Yep. You got it. Candy Crush.
You now fall into one of two camps. A) you are scratching your head and saying “what is she on about now?!” ; or B) You are punching the air and going “yes, yes, yes, yes, yes. Sodding Candy Crush”.
That damned game on Facebook that sucks you in. You think it is easy to clear the jelly, they make the first few levels easy. They get you hooked. And before you know it there are more layers of jelly. Jelly in licorice cages. Chocolate. Holes you can’t get round. Chocolate jazzies that fire off in all directions. Sweets that fall next to each other and explode. Stripy sweets that clear a row. Clear jelly. Solid jelly. Jelly on top of jelly.
I am on a level now that has chocolate creeping up the screen. UP. How can I get to the sweets under the chocolate?
Pictures of unicorns and rainbows. It’s like I am high on LSD.
Are you in the Chocolate Mountains or the Lemonade Lake. Or even the Minty Meadow?
You stop talking to the friends on Facebook that don’t play. They can’t send you a life. They are worthless to you now.
Lives begged for. Making a note of who you have asked for a life. Who has sent you one. Who you silently thank for resuscitating you to live another level.
Messages saying “sorry you did not clear all the jelly”
Pop ups telling you that there are no lives left and that you have to wait eighteen minutes for another one.

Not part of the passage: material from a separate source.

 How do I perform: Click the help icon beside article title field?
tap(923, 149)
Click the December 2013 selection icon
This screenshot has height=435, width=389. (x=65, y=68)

I can’t wait eighteen minutes. I need to clear that level now.
Even though you are now in bed. Wanting to go to sleep. You keep refreshing. In the hope somebody has sent you a life and you can have one more go before you turn the lights out.
Or you have been saving lives and before you know it it is 2am.
Before you know it you are hooked. You wake up thinking “I will just have one go”. Convinced you will clear that level on the next attempt. You see the number of moves decreasing. There are only three bits of jelly left, you have five moves left. You sit and work out that if the greens go from there the reds will move across and BOOM they will drop. But you didn’t see the oranges the other side that have blocked the path.
You suddenly have one move left and two bits of jelly.
In opposite corners on the bottom row. It’s like a bum split in ten pin bowling.
You look at it for ten minutes, convinced there is a way
Then finally make your move.
“You did not clear all the jelly”
And now you are late for work / the dinner is burnt / the dog is whining / you missed your bus.
Candy Crush. It’s the new middle England crack.